I have a white rendered wall that gets close to full sun year round (it faces north- I'm in Australia )
Last summer I attempted to get some Ficus Pumelia started in some pots an effort to soften the wall up Thanks to my poorly timed planting I was unsuccessful: a few scorching days without water and they died off.
As it's cooler now I'm trying again. This time they are in the ground, in well-prepared soil with a covering of mulch.
Can I encourage the plant to climb?
The wall has an acrylic render with a whitewash finish which I'm concerned might make it impermeable to water and therefore not appealing to the fig.
Does anyone have any suggestions or thoughts?
I'd prefer the fig over a braced climber like jasmine so want to try get something established before next summer.
Thank you in advance!
Jan 28, 2019 10:02 AM CST
|I see you have had no answer. Did your vine grow well this time?
Jul 8, 2019 9:44 PM CST
|Hello..I am located in the high desert of California. I moved from Washington state where it was obviously more humid. I bought a creeping fig to hang indoors. Lets call him Winston. Since the move to California, my fickle friend has mostly shriveled up and decided to hate me. He has indirect light in a room with a north facing window. I recently cleared all the dry leaves from his vines, and I added pebbles to the water tray to add humidity(??).. I have included a picture of Winston, as you can see hes a sad bloak. Any advise??
Aug 13, 2019 6:01 AM CST
|@Beeslayer I think this post might have needed its own thead-line. I believe what you have is an Epipremnum commonly referred to as 'pothos' or house ivy. It doesn't look what I've seen called 'Creeping Fig'.

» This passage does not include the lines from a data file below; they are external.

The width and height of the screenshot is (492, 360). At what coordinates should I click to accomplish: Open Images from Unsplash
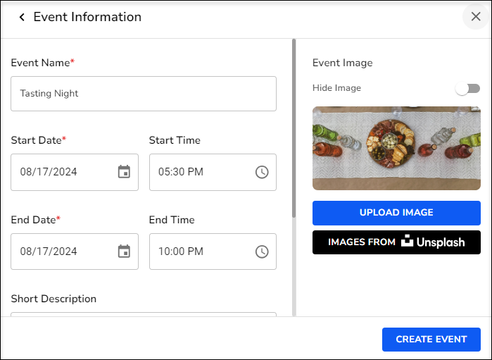click(396, 242)
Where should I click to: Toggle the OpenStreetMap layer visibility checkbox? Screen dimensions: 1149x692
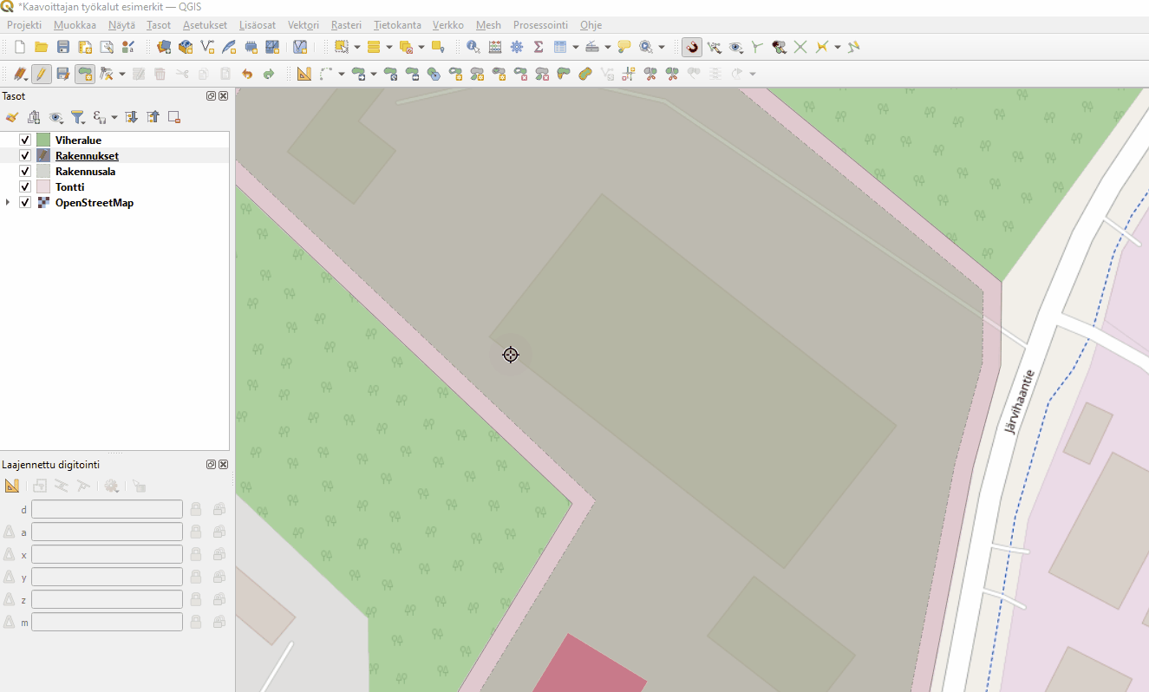tap(25, 203)
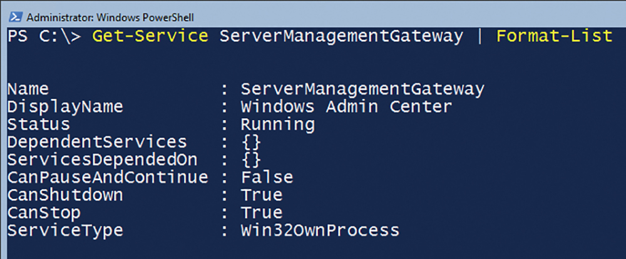Viewport: 626px width, 259px height.
Task: Click the Running status value
Action: click(x=277, y=125)
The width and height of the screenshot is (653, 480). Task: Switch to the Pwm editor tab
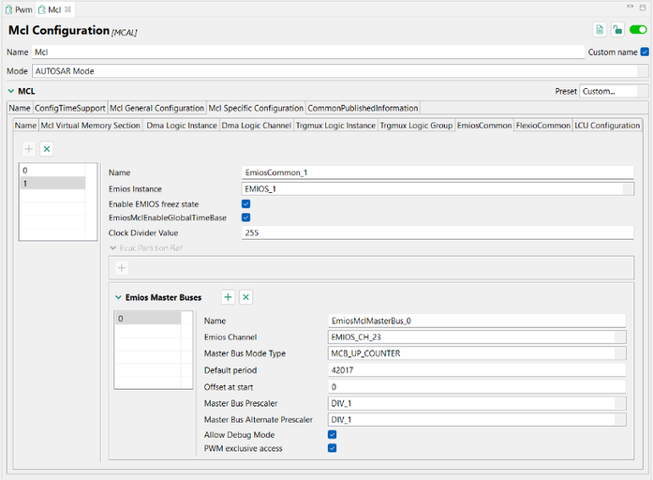[17, 8]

If I'm correct, it does appear to be in bad shape. It might be that the stems near the soil level have life and will put out new growth. Mine does look similar to that after it comes inside during the winter months. I generally shear mine off and wait for new growth which has always come back in abundance. In case those roots are too impaired, then if it were mine I'd find green sections of the vine stems and try to root them - either in damp potting mix or in water. In my experience they will root fairly easily either way. I live in an area of low humidity, though probably not as low as the high desert, and it thrives. It also makes a great container plant for inside. I'm just a terrible caretaker for inside plants and have too many so it suffers in the winter months.